PROBLEM >>
Would you return, word for word, the lines of the data below from the line with "Καβαλέτο (30, 121)" through the line with "Ανθικά (28, 70)", and no others?

Records from a collection:
================
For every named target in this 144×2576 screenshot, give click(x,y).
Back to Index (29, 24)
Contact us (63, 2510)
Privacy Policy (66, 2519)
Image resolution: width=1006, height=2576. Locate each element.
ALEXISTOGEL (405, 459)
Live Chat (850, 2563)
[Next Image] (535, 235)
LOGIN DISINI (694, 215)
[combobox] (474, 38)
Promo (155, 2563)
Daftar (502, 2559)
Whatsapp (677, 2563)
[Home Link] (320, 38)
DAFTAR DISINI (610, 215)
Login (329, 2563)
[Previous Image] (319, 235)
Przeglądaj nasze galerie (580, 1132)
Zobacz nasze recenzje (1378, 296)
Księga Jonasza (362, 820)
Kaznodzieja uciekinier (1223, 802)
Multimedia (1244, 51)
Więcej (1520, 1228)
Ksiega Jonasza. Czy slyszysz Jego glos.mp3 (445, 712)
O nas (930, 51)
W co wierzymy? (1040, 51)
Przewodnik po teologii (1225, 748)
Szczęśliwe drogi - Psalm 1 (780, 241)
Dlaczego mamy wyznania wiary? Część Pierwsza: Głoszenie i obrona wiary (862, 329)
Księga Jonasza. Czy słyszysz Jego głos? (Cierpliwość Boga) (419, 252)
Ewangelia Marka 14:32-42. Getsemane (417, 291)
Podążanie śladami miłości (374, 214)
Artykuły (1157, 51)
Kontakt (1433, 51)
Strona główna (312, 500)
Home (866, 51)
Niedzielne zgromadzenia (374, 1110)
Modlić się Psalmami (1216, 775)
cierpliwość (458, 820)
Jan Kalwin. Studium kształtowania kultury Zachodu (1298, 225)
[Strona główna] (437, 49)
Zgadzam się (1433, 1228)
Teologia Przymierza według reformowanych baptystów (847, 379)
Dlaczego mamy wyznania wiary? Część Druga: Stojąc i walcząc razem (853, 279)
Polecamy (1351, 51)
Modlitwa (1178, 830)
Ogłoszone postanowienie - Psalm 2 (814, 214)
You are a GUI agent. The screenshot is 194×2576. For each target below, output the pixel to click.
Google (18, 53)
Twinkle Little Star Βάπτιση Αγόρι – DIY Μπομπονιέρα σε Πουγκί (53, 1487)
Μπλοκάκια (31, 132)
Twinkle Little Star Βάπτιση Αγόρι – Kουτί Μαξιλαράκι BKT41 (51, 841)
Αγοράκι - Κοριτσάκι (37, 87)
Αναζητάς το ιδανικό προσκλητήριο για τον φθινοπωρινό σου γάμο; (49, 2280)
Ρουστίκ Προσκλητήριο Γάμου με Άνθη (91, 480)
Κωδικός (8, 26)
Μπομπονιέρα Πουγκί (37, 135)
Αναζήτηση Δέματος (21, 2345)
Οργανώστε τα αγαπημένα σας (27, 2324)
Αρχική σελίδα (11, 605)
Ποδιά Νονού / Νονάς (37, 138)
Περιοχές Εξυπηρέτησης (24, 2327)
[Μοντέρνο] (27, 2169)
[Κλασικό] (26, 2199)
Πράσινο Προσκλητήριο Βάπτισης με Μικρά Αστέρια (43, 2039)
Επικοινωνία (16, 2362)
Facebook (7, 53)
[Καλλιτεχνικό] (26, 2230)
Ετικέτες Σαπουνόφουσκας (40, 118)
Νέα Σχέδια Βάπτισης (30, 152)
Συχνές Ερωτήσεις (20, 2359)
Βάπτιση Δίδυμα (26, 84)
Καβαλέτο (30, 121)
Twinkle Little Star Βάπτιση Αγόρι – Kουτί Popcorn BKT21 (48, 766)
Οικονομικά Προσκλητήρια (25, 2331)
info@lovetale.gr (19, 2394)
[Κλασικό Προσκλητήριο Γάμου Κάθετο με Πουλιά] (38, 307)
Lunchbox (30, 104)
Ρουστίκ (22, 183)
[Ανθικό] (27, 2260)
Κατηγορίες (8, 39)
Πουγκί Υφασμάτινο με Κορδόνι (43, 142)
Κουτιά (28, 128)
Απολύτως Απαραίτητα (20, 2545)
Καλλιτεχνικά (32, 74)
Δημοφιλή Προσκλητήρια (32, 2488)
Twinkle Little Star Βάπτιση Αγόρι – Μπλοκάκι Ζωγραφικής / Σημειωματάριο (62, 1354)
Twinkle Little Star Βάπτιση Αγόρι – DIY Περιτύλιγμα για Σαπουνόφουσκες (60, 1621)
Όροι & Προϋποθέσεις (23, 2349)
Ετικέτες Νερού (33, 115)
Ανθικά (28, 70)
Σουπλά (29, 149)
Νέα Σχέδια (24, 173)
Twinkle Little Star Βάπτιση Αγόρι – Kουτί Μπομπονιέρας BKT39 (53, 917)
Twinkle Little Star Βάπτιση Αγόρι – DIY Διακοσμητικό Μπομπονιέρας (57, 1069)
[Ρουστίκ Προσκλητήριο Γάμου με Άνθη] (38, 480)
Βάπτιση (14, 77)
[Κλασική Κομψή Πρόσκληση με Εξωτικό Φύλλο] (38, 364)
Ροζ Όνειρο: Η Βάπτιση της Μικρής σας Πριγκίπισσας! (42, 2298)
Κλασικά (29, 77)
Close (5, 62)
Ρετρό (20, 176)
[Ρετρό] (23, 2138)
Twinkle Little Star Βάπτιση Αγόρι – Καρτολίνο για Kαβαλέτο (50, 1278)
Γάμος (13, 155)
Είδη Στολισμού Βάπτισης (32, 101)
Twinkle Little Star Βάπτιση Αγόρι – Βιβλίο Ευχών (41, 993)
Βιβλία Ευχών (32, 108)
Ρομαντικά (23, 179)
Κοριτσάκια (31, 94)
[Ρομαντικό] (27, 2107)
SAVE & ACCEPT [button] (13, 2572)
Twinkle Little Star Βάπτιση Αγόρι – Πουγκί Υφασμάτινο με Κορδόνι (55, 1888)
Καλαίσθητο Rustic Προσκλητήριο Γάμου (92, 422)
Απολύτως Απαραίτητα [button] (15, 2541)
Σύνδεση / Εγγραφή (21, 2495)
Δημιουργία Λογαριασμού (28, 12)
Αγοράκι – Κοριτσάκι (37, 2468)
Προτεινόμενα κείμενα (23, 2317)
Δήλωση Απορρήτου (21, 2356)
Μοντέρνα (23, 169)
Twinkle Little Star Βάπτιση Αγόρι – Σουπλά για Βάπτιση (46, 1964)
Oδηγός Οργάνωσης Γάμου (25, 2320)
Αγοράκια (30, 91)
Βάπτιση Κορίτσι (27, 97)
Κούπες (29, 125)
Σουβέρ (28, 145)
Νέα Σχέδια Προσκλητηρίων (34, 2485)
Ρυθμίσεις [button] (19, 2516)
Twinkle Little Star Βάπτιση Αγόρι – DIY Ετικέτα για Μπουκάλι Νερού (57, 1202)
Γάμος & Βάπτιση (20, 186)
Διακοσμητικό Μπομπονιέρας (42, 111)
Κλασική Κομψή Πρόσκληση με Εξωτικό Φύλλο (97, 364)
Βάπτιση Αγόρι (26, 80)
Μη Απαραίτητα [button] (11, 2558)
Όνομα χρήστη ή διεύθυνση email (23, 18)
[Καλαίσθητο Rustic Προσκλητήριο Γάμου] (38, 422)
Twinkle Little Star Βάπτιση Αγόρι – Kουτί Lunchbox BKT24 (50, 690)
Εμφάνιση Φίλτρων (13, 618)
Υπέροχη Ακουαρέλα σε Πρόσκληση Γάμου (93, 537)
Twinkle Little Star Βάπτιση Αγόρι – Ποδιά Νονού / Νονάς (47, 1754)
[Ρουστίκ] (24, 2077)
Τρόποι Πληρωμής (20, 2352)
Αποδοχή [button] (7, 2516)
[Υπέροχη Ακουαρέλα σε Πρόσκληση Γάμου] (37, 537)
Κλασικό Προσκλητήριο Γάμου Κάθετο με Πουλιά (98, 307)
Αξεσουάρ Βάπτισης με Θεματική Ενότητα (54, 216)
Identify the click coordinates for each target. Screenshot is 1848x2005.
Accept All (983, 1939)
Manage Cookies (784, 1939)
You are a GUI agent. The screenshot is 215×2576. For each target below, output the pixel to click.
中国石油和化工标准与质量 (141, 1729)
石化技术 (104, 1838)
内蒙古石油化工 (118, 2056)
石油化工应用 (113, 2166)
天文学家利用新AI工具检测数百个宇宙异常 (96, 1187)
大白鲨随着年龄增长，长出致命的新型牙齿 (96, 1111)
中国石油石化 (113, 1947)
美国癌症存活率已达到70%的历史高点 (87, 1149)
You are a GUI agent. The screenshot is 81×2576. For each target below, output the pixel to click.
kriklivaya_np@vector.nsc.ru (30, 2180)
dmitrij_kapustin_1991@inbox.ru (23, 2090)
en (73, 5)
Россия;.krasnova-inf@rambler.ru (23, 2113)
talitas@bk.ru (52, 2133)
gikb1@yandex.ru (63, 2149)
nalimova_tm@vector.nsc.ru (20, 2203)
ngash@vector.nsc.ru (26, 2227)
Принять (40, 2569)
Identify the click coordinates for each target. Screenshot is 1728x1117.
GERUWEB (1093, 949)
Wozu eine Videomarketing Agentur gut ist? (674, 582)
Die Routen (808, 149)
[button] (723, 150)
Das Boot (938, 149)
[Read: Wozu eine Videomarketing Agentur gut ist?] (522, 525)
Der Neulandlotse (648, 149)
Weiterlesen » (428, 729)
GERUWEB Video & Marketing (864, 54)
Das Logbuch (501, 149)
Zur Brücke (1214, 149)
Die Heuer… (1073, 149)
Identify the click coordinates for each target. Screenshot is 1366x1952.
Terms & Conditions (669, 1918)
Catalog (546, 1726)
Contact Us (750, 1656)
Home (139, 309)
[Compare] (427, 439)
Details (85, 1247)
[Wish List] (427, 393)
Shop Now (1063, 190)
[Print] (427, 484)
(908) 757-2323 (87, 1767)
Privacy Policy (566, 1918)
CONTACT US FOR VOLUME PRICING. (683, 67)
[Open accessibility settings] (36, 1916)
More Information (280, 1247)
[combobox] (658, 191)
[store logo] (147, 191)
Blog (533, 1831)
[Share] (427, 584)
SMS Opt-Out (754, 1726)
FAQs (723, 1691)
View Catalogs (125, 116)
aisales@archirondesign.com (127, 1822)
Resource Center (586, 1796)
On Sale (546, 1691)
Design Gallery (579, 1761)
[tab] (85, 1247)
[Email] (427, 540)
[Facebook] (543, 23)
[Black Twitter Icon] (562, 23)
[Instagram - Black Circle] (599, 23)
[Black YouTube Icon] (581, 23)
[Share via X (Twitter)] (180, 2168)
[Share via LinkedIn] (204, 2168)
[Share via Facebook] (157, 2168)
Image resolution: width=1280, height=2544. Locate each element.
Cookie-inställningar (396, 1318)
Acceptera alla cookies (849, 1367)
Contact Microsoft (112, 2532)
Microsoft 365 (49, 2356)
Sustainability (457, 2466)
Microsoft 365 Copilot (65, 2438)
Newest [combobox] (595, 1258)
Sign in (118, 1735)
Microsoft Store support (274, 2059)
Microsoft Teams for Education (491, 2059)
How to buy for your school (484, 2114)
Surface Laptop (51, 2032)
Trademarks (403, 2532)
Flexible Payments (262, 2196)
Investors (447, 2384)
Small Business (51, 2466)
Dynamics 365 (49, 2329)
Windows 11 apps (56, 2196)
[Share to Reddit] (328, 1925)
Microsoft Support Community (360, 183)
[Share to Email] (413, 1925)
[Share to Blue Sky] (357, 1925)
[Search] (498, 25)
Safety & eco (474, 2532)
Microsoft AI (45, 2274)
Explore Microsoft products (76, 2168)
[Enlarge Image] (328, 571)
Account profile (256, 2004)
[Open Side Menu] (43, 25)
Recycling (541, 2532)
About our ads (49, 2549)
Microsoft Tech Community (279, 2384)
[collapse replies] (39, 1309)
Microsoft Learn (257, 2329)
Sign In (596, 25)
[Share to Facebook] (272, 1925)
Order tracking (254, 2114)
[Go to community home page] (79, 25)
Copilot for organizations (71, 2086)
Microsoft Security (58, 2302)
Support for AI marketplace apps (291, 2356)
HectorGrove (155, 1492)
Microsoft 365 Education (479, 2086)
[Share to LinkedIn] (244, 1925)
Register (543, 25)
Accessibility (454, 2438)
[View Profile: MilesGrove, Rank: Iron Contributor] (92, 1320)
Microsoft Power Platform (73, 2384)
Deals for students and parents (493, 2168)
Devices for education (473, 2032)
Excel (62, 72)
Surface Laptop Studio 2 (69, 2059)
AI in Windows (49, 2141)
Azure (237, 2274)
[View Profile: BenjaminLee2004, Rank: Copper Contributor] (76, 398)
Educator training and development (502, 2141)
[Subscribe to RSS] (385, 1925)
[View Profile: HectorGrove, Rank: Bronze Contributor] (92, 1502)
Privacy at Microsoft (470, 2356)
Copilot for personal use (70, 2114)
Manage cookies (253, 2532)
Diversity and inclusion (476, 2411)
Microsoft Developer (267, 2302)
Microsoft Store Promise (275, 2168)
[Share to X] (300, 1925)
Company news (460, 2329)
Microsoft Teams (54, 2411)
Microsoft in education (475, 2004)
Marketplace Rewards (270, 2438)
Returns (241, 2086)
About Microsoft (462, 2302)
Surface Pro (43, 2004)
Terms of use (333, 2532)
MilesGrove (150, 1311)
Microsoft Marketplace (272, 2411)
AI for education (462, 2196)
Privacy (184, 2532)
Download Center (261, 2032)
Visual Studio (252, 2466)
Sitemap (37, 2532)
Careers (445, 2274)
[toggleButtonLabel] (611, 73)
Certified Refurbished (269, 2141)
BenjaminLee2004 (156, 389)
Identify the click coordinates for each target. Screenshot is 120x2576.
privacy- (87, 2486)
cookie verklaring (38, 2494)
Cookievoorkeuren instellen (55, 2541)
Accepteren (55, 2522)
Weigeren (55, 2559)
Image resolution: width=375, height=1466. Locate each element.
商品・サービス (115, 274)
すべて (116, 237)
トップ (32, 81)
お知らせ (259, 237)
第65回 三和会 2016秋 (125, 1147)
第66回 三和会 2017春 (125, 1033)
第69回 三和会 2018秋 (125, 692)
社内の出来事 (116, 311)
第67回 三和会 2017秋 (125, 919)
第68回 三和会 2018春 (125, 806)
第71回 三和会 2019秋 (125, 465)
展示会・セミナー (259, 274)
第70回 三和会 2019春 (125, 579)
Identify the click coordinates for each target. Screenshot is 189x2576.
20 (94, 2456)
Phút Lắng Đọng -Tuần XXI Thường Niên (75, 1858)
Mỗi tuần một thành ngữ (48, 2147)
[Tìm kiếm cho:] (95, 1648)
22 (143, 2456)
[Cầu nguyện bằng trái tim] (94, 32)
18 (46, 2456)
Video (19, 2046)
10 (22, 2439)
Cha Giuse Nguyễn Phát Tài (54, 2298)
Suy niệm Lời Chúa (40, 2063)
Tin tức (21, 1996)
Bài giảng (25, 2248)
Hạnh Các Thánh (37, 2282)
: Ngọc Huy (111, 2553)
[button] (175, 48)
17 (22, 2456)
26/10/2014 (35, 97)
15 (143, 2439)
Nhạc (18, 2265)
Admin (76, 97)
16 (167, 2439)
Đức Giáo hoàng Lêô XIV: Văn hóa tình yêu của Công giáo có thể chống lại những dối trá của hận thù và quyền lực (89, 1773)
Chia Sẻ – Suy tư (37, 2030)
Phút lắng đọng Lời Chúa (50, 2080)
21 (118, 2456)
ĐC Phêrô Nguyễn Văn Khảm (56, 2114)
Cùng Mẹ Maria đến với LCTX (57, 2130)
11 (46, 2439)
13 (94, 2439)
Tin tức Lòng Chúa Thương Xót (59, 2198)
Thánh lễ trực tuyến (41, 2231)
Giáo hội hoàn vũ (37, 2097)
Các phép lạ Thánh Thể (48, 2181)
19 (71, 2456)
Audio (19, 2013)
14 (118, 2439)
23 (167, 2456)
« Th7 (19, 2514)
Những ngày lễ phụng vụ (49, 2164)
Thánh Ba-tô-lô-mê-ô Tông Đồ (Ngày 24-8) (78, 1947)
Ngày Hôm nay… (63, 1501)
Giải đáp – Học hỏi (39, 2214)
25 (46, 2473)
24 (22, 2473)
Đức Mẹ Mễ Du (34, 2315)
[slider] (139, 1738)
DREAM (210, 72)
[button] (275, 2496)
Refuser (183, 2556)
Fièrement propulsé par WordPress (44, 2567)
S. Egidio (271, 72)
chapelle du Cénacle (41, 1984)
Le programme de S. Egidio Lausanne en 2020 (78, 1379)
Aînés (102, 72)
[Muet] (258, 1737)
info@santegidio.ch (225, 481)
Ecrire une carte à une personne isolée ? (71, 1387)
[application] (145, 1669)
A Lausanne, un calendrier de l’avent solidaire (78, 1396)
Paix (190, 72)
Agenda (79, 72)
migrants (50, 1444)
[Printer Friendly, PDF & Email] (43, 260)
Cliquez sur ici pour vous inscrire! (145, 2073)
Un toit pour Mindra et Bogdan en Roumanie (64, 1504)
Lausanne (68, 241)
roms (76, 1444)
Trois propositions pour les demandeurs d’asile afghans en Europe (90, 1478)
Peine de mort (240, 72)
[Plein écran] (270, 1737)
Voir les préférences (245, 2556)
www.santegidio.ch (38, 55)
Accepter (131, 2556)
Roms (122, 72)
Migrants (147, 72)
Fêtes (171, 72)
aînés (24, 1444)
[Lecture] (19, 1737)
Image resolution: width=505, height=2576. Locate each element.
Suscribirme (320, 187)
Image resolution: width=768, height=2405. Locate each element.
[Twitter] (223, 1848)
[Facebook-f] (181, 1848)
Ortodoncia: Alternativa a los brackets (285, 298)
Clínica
================
ANSWER SPACE >>
Καβαλέτο (30, 121)
Twinkle Little Star Βάπτιση Αγόρι – Kουτί Popcorn BKT21 (48, 766)
Οικονομικά Προσκλητήρια (25, 2331)
info@lovetale.gr (19, 2394)
[Κλασικό Προσκλητήριο Γάμου Κάθετο με Πουλιά] (38, 307)
Lunchbox (30, 104)
Ρουστίκ (22, 183)
[Ανθικό] (27, 2260)
Κατηγορίες (8, 39)
Πουγκί Υφασμάτινο με Κορδόνι (43, 142)
Κουτιά (28, 128)
Απολύτως Απαραίτητα (20, 2545)
Καλλιτεχνικά (32, 74)
Δημοφιλή Προσκλητήρια (32, 2488)
Twinkle Little Star Βάπτιση Αγόρι – Μπλοκάκι Ζωγραφικής / Σημειωματάριο (62, 1354)
Twinkle Little Star Βάπτιση Αγόρι – DIY Περιτύλιγμα για Σαπουνόφουσκες (60, 1621)
Όροι & Προϋποθέσεις (23, 2349)
Ετικέτες Νερού (33, 115)
Ανθικά (28, 70)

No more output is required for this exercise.